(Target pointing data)
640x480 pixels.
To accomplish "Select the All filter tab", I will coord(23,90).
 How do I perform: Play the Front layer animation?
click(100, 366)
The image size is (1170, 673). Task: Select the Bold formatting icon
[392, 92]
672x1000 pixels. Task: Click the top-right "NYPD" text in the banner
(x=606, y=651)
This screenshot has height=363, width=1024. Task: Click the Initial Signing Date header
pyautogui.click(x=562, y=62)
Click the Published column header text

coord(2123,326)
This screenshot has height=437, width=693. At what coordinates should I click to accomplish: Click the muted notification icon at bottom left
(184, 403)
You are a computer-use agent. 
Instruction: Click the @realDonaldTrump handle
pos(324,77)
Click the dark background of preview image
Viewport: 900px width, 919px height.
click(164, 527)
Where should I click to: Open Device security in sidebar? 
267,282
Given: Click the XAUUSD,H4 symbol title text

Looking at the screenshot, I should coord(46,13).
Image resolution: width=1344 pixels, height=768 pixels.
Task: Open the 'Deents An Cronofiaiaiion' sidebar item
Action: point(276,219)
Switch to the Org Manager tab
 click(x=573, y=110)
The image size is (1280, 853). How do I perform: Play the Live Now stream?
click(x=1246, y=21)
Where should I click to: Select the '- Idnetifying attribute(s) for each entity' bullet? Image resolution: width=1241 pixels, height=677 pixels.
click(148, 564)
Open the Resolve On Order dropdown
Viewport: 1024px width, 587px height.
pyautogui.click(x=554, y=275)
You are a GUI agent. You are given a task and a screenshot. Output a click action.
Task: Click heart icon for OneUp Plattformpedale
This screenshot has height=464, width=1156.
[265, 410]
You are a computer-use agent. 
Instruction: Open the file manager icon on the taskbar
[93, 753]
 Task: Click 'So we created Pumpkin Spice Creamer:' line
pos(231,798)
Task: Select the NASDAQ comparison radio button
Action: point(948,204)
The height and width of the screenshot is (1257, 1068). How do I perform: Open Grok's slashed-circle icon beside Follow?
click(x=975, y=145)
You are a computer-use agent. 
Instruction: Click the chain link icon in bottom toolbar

Given request ▸ Copy each line in the entries above that contains the word "resolution".

The completed task ▸
Image resolution: width=1344 pixels, height=768 pixels.
Where should I click to: Select the '- Idnetifying attribute(s) for each entity' bullet? Image resolution: width=1241 pixels, height=677 pixels.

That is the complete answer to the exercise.